Looking for more free games? Check out our round up of the best free PC games that you can download and play right now.

Rootless by Dessert Club

Point and click acts of comic defiance. As a citizen of a future where there is only one tree left and books are burned by the boxful, you have to stand up to the Mainframe alongside your new best pal, a talking plant thing that, in true suspend your disbelief style, everyone thinks is a dog. There’s a lot of small gags in this and the music is particularly good. The sliding cartoon illustrations make up for a lack in animation with some fun expressions. The plant is the best character, talking always in shouty all-caps and with a penchant for big, unnecessary words. “WE CAN UTILIZE THIS REGURGITATION!” he screams, after vomiting up a useful boombox. Yes we can, brother plant thing. Yes we can.

The Cat in the Hijab by andyman404

Harassment on the subway simulator. But with cats. You play a muslim cat just sitting quietly on the tube, minding your own business. Then people start being really, you know, catty. Racists telling you to go back to your own country (you are already there), ignorant strangers saying you ought to take your headscarf off. It’s a real ride. Mostly, you’re selecting responses or trying to ignore the strangers and hoping they go away. There is a final confrontation, however, with the chance to do something about it and get yourself a fun punchline as a reward.

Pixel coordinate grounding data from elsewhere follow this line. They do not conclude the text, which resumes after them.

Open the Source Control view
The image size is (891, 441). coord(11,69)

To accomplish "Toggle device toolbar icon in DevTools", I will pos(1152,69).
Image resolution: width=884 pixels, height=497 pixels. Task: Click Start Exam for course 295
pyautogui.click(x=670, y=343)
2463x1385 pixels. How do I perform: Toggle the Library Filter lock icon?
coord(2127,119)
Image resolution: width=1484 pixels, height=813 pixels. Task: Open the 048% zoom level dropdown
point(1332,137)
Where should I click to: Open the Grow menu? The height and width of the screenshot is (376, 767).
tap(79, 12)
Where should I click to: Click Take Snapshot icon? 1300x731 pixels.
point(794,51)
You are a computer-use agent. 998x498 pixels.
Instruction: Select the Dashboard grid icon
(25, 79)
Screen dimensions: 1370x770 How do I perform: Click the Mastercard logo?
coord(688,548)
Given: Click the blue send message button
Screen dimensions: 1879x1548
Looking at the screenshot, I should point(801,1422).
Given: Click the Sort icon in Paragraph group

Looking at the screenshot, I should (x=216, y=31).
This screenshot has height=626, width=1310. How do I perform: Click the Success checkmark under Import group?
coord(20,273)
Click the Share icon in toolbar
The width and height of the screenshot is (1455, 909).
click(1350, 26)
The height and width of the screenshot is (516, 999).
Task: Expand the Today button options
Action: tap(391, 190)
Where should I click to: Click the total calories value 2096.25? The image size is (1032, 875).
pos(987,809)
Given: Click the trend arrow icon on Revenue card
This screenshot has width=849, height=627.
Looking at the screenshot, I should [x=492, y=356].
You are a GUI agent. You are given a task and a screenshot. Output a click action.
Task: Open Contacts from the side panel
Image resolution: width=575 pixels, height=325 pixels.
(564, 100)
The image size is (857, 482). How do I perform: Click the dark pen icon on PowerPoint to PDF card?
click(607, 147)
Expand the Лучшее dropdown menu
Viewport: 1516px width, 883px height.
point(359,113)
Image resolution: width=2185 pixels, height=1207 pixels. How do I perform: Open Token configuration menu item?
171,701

Freedom Through a Lens by Nicholas Staracek and NicLyness

First-person protest photography. You’re reporting on a protest and you’ve got to get some photographs because photos are good aren’t they. Talk to six people in particular hidden among the chanting crowd and take their pictures. However, one of the organisers tells you that not everyone will want their photo taken. Walk around the colour-drenched park, chat, see what people are saying.

This one seems to set you up for some choices but you don’t really get one until the end, when you’re asked which three photos to include in your report. I think being an actual journalist ruined this one for me, though. You’re told a bunch of rules by the protest leader and then your character is forced by the game’s strict dialogue to follow all those rules – blur faces out, only take pictures of people who give permission. What? It’s a public protest about freedom. I’m a journalist, motherfucker. Don’t tell me what I can and can’t photograph.

In the end I didn’t include a photo of a child character in the final report, not out of consideration for the organiser’s imposing ruleset, but simply because my memory of UK media law flared up and said: “You need parental permission to photograph people under the age of sixteen.”

They Look Strange And Have To Die by ratking

First-person roguelike of alien murder. You must tramp through these cuboid levels, picking up new guns and bombs and syringes that increase your health, accuracy, and so on. Why? Because there are aliens here and they must be utterly destroyed. Your character moves in the roguelike fashion, one block at a time, and as expected, the alien creatures move only when you do, and fire their lasers only when you take an action yourself in their range. You need to bring death and find the portal home. Get busy killin’ or get busy dyin’.

Riders of Rhea by Dave Lloyd

I love the opening line for this one: “Born on this dry rock, you rode the dunes your entire life, free... Until they built that damned space elevator.” This was made for the same Roguelike jam as the game above, but it’s got motorcycles. Chase down enemy bikes on the radar and gun them down with your turrets. You have a fragile shield and too much shooting will overheat your ride. Press ‘E’ to use the water coolant, but don’t forget to turn it off. Press space for a sick handbrake turn. Kill the other bikers, kill them good. We are told to find the space elevator and shut it down. But also that, due to time constraints, there actually is no space elevator in the game. “Just kill doods and see how high you can get your level before dying,” says the creator. Okay!